* **What you will do**
Can you give all the records again without altering a single character?

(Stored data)

=== Begin Enclosure ===

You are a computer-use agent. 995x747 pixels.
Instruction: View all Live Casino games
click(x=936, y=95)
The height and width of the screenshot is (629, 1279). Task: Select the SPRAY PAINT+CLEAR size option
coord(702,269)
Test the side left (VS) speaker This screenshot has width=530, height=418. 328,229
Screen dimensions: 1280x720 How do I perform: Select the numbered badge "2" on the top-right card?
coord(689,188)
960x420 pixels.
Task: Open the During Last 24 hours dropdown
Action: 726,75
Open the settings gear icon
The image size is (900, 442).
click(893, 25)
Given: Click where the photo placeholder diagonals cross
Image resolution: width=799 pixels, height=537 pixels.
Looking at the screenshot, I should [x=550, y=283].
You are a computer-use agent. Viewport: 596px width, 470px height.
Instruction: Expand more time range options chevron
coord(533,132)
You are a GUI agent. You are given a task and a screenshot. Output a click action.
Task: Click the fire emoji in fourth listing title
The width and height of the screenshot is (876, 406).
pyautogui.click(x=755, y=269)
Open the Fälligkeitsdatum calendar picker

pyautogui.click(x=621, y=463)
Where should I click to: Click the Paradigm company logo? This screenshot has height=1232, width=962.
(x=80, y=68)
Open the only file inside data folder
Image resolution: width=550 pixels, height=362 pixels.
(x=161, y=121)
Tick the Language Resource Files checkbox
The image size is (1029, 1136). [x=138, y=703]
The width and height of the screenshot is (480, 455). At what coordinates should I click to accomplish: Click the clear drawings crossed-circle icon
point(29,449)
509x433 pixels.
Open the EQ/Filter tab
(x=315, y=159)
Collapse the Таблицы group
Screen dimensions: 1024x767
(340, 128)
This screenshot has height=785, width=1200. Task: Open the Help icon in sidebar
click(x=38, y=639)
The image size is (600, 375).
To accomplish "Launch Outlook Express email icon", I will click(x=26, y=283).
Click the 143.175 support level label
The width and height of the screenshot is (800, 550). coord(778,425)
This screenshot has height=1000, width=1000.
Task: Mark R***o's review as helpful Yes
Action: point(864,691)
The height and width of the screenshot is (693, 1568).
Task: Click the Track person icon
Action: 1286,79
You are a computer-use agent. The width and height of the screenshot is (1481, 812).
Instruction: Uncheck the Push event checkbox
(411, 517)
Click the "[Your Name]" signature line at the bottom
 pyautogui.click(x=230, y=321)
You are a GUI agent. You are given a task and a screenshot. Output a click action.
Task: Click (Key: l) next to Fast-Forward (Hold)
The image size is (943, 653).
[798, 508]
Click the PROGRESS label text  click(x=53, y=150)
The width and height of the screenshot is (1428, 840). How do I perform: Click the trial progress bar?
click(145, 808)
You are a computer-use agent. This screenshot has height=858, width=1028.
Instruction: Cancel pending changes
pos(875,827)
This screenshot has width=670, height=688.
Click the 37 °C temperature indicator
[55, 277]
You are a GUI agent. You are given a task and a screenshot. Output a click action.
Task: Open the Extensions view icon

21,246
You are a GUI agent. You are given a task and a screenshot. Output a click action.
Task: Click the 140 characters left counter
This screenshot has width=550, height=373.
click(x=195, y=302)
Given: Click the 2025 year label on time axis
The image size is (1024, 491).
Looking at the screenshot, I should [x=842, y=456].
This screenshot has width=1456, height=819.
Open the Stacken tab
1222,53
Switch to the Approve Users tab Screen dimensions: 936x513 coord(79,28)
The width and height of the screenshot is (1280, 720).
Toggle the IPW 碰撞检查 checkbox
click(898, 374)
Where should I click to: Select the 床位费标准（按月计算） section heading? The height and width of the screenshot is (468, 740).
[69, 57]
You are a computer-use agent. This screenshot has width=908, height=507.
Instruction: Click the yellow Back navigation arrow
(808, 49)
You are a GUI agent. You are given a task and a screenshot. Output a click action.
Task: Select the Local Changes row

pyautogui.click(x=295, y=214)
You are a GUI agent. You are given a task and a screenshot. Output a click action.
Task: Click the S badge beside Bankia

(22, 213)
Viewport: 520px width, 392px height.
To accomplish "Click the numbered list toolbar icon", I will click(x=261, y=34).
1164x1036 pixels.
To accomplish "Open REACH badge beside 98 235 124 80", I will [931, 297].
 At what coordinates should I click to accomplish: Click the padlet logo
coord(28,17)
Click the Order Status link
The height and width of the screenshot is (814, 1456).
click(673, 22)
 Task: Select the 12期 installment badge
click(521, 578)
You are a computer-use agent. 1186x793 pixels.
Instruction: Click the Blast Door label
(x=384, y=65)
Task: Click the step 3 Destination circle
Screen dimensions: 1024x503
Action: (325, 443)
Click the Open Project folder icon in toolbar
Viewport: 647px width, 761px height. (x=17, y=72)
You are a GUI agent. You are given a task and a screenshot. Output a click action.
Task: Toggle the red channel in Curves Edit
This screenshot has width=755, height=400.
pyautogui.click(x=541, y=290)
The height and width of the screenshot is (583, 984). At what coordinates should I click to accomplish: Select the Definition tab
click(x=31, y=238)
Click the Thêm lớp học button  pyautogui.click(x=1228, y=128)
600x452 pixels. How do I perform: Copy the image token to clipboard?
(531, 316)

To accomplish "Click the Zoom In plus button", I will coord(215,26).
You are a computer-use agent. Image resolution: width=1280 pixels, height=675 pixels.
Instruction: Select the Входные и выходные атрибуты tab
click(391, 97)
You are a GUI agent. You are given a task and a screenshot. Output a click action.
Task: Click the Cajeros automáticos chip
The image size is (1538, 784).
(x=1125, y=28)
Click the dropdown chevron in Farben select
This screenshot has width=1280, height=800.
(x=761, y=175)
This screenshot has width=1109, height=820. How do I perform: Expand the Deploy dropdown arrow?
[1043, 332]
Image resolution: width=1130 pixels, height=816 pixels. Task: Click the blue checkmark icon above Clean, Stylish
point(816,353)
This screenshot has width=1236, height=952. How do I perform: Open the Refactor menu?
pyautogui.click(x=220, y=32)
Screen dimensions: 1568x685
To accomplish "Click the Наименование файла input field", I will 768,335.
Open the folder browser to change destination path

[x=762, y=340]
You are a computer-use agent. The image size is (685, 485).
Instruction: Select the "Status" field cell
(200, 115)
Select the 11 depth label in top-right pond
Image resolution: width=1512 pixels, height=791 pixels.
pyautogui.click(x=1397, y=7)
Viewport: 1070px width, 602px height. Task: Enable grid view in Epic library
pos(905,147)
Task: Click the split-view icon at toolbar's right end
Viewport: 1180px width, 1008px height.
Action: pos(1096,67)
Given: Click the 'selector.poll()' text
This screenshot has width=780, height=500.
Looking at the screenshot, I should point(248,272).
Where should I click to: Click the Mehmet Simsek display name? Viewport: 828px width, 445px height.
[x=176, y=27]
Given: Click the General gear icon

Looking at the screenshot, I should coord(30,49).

=== End Enclosure ===

* **Result for this exercise**
You are a computer-use agent. 995x747 pixels.
Instruction: View all Live Casino games
click(x=936, y=95)
The height and width of the screenshot is (629, 1279). Task: Select the SPRAY PAINT+CLEAR size option
coord(702,269)
Test the side left (VS) speaker This screenshot has width=530, height=418. 328,229
Screen dimensions: 1280x720 How do I perform: Select the numbered badge "2" on the top-right card?
coord(689,188)
960x420 pixels.
Task: Open the During Last 24 hours dropdown
Action: 726,75
Open the settings gear icon
The image size is (900, 442).
click(893, 25)
Given: Click where the photo placeholder diagonals cross
Image resolution: width=799 pixels, height=537 pixels.
Looking at the screenshot, I should [x=550, y=283].
You are a computer-use agent. Viewport: 596px width, 470px height.
Instruction: Expand more time range options chevron
coord(533,132)
You are a GUI agent. You are given a task and a screenshot. Output a click action.
Task: Click the fire emoji in fourth listing title
The width and height of the screenshot is (876, 406).
pyautogui.click(x=755, y=269)
Open the Fälligkeitsdatum calendar picker

pyautogui.click(x=621, y=463)
Where should I click to: Click the Paradigm company logo? This screenshot has height=1232, width=962.
(x=80, y=68)
Open the only file inside data folder
Image resolution: width=550 pixels, height=362 pixels.
(x=161, y=121)
Tick the Language Resource Files checkbox
The image size is (1029, 1136). [x=138, y=703]
The width and height of the screenshot is (480, 455). At what coordinates should I click to accomplish: Click the clear drawings crossed-circle icon
point(29,449)
509x433 pixels.
Open the EQ/Filter tab
(x=315, y=159)
Collapse the Таблицы group
Screen dimensions: 1024x767
(340, 128)
This screenshot has height=785, width=1200. Task: Open the Help icon in sidebar
click(x=38, y=639)
The image size is (600, 375).
To accomplish "Launch Outlook Express email icon", I will click(x=26, y=283).
Click the 143.175 support level label
The width and height of the screenshot is (800, 550). coord(778,425)
This screenshot has height=1000, width=1000.
Task: Mark R***o's review as helpful Yes
Action: point(864,691)
The height and width of the screenshot is (693, 1568).
Task: Click the Track person icon
Action: 1286,79
You are a computer-use agent. The width and height of the screenshot is (1481, 812).
Instruction: Uncheck the Push event checkbox
(411, 517)
Click the "[Your Name]" signature line at the bottom
 pyautogui.click(x=230, y=321)
You are a GUI agent. You are given a task and a screenshot. Output a click action.
Task: Click (Key: l) next to Fast-Forward (Hold)
The image size is (943, 653).
[798, 508]
Click the PROGRESS label text  click(x=53, y=150)
The width and height of the screenshot is (1428, 840). How do I perform: Click the trial progress bar?
click(145, 808)
You are a computer-use agent. This screenshot has height=858, width=1028.
Instruction: Cancel pending changes
pos(875,827)
This screenshot has width=670, height=688.
Click the 37 °C temperature indicator
[55, 277]
You are a GUI agent. You are given a task and a screenshot. Output a click action.
Task: Open the Extensions view icon

21,246
You are a GUI agent. You are given a task and a screenshot. Output a click action.
Task: Click the 140 characters left counter
This screenshot has width=550, height=373.
click(x=195, y=302)
Given: Click the 2025 year label on time axis
The image size is (1024, 491).
Looking at the screenshot, I should [x=842, y=456].
This screenshot has width=1456, height=819.
Open the Stacken tab
1222,53
Switch to the Approve Users tab Screen dimensions: 936x513 coord(79,28)
The width and height of the screenshot is (1280, 720).
Toggle the IPW 碰撞检查 checkbox
click(898, 374)
Where should I click to: Select the 床位费标准（按月计算） section heading? The height and width of the screenshot is (468, 740).
[69, 57]
You are a computer-use agent. This screenshot has width=908, height=507.
Instruction: Click the yellow Back navigation arrow
(808, 49)
You are a GUI agent. You are given a task and a screenshot. Output a click action.
Task: Select the Local Changes row

pyautogui.click(x=295, y=214)
You are a GUI agent. You are given a task and a screenshot. Output a click action.
Task: Click the S badge beside Bankia

(22, 213)
Viewport: 520px width, 392px height.
To accomplish "Click the numbered list toolbar icon", I will click(x=261, y=34).
1164x1036 pixels.
To accomplish "Open REACH badge beside 98 235 124 80", I will [931, 297].
 At what coordinates should I click to accomplish: Click the padlet logo
coord(28,17)
Click the Order Status link
The height and width of the screenshot is (814, 1456).
click(673, 22)
 Task: Select the 12期 installment badge
click(521, 578)
You are a computer-use agent. 1186x793 pixels.
Instruction: Click the Blast Door label
(x=384, y=65)
Task: Click the step 3 Destination circle
Screen dimensions: 1024x503
Action: (325, 443)
Click the Open Project folder icon in toolbar
Viewport: 647px width, 761px height. (x=17, y=72)
You are a GUI agent. You are given a task and a screenshot. Output a click action.
Task: Toggle the red channel in Curves Edit
This screenshot has width=755, height=400.
pyautogui.click(x=541, y=290)
The height and width of the screenshot is (583, 984). At what coordinates should I click to accomplish: Select the Definition tab
click(x=31, y=238)
Click the Thêm lớp học button  pyautogui.click(x=1228, y=128)
600x452 pixels. How do I perform: Copy the image token to clipboard?
(531, 316)

To accomplish "Click the Zoom In plus button", I will coord(215,26).
You are a computer-use agent. Image resolution: width=1280 pixels, height=675 pixels.
Instruction: Select the Входные и выходные атрибуты tab
click(391, 97)
You are a GUI agent. You are given a task and a screenshot. Output a click action.
Task: Click the Cajeros automáticos chip
The image size is (1538, 784).
(x=1125, y=28)
Click the dropdown chevron in Farben select
This screenshot has width=1280, height=800.
(x=761, y=175)
This screenshot has width=1109, height=820. How do I perform: Expand the Deploy dropdown arrow?
[1043, 332]
Image resolution: width=1130 pixels, height=816 pixels. Task: Click the blue checkmark icon above Clean, Stylish
point(816,353)
This screenshot has width=1236, height=952. How do I perform: Open the Refactor menu?
pyautogui.click(x=220, y=32)
Screen dimensions: 1568x685
To accomplish "Click the Наименование файла input field", I will 768,335.
Open the folder browser to change destination path

[x=762, y=340]
You are a computer-use agent. The image size is (685, 485).
Instruction: Select the "Status" field cell
(200, 115)
Select the 11 depth label in top-right pond
Image resolution: width=1512 pixels, height=791 pixels.
pyautogui.click(x=1397, y=7)
Viewport: 1070px width, 602px height. Task: Enable grid view in Epic library
pos(905,147)
Task: Click the split-view icon at toolbar's right end
Viewport: 1180px width, 1008px height.
Action: pos(1096,67)
Given: Click the 'selector.poll()' text
This screenshot has width=780, height=500.
Looking at the screenshot, I should point(248,272).
Where should I click to: Click the Mehmet Simsek display name? Viewport: 828px width, 445px height.
[x=176, y=27]
Given: Click the General gear icon

Looking at the screenshot, I should coord(30,49).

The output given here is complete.